=== What the exercise asks ===
Find each line in the records that contains the string "sidebar" and copy those lines. Case counts.

=== Task inputs ===
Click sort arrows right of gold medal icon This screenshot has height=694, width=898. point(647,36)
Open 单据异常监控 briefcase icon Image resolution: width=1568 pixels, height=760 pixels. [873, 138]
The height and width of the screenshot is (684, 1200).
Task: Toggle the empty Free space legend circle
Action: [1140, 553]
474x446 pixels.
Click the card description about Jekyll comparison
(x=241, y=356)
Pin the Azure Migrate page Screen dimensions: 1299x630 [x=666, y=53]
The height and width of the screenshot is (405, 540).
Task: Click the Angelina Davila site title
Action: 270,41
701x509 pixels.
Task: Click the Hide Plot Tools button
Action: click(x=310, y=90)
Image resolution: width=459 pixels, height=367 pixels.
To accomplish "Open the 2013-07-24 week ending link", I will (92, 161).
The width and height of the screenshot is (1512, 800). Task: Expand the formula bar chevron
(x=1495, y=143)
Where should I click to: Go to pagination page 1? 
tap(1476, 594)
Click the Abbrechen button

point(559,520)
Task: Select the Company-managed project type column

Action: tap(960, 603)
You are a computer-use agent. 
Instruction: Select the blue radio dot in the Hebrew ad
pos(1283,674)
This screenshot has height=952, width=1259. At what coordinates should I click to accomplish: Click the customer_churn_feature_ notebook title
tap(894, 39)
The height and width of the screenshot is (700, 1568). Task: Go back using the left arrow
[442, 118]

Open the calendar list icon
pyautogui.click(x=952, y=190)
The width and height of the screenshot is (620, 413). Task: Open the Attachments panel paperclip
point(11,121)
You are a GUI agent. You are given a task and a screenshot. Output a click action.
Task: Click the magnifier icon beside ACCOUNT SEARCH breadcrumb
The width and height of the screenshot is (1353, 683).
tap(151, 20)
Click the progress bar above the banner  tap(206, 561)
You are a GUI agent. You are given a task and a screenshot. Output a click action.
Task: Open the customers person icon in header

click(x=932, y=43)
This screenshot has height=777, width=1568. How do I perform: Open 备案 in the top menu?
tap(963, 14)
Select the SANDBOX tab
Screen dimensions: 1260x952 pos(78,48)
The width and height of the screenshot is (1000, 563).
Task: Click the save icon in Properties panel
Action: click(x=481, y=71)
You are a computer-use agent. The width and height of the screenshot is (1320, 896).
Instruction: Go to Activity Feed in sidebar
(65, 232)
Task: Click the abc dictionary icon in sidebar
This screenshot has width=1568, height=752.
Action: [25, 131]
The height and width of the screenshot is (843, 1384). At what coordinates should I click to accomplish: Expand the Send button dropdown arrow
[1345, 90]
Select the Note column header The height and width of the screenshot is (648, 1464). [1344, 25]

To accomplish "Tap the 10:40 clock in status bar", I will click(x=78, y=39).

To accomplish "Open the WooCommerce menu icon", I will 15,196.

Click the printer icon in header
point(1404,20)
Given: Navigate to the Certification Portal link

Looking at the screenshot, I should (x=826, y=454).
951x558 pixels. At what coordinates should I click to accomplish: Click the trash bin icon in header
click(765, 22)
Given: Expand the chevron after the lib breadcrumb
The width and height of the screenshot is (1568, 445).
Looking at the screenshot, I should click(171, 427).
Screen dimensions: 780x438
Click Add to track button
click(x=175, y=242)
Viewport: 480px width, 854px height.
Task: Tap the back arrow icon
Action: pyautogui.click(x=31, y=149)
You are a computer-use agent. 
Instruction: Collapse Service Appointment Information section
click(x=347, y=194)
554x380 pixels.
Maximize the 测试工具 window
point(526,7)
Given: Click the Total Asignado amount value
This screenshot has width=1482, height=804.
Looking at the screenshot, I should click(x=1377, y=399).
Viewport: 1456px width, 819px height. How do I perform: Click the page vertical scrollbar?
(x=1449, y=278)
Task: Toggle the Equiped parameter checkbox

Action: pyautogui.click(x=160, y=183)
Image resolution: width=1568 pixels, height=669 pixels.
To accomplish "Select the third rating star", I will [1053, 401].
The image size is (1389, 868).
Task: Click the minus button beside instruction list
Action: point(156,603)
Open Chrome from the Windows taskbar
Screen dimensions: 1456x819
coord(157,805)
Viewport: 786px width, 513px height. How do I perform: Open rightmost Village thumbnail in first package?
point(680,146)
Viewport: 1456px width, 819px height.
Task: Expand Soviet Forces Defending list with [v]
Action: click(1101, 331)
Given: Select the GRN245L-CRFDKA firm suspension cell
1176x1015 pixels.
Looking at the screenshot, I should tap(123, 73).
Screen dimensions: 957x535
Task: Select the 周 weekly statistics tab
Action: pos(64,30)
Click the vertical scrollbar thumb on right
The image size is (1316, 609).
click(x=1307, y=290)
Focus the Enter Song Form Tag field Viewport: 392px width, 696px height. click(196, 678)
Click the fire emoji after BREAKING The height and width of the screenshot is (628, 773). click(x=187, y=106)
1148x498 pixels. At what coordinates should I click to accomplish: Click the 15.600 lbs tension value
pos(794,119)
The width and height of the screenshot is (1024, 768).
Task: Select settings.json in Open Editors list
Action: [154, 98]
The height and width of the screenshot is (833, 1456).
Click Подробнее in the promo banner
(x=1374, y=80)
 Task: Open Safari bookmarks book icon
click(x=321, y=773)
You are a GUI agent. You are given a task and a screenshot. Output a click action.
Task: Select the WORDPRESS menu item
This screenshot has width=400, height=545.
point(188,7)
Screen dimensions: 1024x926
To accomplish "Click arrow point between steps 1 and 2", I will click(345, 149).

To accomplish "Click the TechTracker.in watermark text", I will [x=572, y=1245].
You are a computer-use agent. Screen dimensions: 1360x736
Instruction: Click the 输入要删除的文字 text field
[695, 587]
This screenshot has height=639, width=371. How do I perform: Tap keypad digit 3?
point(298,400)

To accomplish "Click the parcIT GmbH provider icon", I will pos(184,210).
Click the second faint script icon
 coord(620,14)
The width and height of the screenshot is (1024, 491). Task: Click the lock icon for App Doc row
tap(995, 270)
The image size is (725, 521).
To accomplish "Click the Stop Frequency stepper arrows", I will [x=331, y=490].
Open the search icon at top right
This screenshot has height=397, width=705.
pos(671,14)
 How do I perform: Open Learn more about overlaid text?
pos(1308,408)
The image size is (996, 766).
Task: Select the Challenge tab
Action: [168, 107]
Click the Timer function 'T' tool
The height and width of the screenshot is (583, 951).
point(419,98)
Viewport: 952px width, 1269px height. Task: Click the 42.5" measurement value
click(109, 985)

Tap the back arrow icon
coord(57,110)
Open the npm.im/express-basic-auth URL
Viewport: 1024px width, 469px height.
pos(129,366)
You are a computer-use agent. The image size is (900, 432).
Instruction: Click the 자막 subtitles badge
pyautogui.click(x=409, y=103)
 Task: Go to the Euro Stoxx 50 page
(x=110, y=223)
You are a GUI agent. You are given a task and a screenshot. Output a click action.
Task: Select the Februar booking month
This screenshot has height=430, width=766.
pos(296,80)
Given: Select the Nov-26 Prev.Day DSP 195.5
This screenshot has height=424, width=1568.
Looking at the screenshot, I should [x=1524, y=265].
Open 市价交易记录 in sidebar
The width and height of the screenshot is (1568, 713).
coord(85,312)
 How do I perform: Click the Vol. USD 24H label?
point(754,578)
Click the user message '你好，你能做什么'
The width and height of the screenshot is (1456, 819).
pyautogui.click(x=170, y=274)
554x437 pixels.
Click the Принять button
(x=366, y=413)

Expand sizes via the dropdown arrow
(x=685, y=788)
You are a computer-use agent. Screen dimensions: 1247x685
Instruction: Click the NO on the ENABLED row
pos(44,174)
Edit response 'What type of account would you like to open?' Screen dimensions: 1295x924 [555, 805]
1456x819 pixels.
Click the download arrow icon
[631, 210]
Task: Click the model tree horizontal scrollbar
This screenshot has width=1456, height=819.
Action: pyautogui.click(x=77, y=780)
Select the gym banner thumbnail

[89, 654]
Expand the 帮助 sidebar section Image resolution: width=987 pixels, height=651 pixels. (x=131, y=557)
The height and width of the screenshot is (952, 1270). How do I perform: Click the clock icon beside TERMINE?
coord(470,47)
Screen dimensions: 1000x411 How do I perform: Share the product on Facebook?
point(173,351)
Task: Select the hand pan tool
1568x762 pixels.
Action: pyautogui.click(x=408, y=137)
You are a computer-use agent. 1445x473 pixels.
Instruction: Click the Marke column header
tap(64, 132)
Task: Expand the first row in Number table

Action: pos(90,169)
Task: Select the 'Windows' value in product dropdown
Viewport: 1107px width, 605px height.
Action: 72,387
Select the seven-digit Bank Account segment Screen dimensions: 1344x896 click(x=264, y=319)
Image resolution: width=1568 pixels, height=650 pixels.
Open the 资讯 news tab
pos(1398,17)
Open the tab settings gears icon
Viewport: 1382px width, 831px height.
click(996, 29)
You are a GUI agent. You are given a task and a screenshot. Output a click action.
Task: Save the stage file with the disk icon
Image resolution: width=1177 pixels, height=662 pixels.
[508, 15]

=== Output for this exercise ===
Instruction: Go to Activity Feed in sidebar
Task: Click the abc dictionary icon in sidebar
Open 市价交易记录 in sidebar
Expand the 帮助 sidebar section Image resolution: width=987 pixels, height=651 pixels. (x=131, y=557)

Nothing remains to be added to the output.